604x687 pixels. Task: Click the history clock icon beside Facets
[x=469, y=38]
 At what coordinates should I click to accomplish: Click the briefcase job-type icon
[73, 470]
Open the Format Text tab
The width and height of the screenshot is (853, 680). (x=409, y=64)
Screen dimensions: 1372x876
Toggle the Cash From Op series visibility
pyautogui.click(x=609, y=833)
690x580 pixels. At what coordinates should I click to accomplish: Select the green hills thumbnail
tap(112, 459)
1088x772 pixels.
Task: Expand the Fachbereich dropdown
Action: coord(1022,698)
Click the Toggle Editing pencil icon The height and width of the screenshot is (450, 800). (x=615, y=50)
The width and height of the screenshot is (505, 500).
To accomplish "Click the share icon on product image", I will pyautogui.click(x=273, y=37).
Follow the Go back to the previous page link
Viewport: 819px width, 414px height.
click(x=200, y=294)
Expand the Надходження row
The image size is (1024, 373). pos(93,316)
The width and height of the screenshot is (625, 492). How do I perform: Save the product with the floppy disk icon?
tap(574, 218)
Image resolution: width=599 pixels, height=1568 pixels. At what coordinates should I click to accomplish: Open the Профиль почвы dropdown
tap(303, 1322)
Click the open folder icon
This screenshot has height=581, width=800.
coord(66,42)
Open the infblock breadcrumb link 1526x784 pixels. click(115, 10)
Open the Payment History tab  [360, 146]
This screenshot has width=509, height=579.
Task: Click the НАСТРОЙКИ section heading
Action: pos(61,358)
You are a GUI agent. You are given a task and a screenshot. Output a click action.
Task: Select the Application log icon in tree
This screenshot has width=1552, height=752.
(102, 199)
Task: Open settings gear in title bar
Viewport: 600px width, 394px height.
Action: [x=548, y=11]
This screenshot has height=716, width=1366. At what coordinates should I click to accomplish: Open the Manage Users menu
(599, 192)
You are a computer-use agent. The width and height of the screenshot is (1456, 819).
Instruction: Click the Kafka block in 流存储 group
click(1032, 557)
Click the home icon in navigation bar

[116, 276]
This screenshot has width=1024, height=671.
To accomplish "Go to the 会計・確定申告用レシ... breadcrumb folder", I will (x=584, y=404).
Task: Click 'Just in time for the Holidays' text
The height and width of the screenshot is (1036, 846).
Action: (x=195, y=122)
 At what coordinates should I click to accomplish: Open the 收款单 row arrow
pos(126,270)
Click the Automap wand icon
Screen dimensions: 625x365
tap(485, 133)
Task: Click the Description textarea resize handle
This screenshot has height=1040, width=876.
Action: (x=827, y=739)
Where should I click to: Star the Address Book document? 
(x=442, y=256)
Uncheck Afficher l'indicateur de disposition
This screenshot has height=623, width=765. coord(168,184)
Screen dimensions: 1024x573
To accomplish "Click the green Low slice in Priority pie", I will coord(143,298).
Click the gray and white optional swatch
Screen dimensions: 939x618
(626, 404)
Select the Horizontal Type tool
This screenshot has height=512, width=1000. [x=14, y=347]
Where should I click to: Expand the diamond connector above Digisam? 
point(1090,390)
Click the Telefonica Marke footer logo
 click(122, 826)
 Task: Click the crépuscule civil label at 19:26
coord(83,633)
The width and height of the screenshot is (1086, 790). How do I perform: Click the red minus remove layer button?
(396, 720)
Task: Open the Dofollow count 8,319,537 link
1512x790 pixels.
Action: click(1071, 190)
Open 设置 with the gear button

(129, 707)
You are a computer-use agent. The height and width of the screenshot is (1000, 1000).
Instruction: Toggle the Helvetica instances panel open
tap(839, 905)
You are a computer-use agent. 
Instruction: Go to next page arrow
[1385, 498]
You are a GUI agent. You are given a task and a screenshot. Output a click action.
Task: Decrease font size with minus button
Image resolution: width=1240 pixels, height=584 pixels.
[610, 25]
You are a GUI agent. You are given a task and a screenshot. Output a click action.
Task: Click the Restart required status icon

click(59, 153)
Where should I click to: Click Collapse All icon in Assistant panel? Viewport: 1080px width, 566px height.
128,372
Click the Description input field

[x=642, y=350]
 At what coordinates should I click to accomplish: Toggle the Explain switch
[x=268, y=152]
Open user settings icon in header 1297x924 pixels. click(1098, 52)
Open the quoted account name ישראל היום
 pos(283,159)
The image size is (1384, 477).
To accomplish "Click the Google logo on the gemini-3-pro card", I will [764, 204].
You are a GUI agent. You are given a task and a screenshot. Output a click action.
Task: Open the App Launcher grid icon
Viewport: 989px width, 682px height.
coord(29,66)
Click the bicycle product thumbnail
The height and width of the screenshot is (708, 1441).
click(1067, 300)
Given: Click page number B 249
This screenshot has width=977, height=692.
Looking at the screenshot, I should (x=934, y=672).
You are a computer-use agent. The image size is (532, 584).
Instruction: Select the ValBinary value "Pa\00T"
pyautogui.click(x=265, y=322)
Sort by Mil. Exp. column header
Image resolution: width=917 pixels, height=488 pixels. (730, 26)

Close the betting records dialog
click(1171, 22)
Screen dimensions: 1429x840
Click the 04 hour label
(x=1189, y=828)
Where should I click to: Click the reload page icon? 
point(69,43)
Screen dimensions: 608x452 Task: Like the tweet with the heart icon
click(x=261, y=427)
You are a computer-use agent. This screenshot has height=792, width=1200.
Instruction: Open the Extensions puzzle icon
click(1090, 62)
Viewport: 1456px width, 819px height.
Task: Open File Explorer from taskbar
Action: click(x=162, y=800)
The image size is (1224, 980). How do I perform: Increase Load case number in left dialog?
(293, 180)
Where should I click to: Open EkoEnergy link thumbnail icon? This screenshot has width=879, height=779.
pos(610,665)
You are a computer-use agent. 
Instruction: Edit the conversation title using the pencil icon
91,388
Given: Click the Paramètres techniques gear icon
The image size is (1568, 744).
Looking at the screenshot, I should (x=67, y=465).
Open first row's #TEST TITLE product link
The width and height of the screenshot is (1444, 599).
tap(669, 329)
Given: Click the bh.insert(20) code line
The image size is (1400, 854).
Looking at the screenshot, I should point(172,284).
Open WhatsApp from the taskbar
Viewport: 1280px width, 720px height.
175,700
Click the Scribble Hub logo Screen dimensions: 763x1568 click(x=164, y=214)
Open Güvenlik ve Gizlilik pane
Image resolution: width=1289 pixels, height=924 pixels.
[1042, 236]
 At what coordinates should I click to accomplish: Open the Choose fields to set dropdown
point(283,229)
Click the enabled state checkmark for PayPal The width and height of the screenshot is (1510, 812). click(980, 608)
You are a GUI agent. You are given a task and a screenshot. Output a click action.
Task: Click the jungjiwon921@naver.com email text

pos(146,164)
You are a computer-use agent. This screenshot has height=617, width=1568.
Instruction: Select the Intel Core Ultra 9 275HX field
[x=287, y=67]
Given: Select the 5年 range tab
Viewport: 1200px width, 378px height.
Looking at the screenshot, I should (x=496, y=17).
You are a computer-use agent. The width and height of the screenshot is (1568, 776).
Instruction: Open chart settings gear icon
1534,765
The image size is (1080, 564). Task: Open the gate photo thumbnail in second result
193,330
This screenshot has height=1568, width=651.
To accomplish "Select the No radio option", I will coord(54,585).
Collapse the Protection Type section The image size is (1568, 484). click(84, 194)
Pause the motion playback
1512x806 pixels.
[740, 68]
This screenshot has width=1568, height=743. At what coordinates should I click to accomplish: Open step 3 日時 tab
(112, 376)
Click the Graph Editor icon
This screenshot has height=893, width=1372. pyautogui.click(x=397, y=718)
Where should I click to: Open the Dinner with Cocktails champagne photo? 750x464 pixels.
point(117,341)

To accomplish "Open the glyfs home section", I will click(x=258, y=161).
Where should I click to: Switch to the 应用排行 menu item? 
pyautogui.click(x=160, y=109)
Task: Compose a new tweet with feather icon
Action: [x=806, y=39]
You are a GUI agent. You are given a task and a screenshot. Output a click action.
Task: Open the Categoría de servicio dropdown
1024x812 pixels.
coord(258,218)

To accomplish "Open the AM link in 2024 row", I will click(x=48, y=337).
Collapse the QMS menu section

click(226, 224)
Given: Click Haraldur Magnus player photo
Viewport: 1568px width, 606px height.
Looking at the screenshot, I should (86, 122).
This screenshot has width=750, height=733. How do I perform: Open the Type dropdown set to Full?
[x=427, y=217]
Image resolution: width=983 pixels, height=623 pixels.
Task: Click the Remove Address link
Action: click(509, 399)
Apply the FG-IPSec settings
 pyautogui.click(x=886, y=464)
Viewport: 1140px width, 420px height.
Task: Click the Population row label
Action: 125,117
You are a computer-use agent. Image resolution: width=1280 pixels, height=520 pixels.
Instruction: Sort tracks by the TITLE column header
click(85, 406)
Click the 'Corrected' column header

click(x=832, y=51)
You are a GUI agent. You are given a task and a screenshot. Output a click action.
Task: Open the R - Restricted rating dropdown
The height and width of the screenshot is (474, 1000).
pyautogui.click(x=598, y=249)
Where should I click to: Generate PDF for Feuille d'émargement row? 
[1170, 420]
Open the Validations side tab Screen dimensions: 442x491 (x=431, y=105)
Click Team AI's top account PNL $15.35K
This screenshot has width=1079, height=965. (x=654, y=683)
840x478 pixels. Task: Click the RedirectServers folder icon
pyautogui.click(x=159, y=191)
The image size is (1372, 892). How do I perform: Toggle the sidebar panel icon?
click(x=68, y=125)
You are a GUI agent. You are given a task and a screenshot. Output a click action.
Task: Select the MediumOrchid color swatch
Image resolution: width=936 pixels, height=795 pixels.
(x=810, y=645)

Exercise aim
Please pull out every line of the data above that contains the string "dialog", matching case exactly.

Result for this task
Close the betting records dialog
The image size is (1224, 980). How do I perform: Increase Load case number in left dialog?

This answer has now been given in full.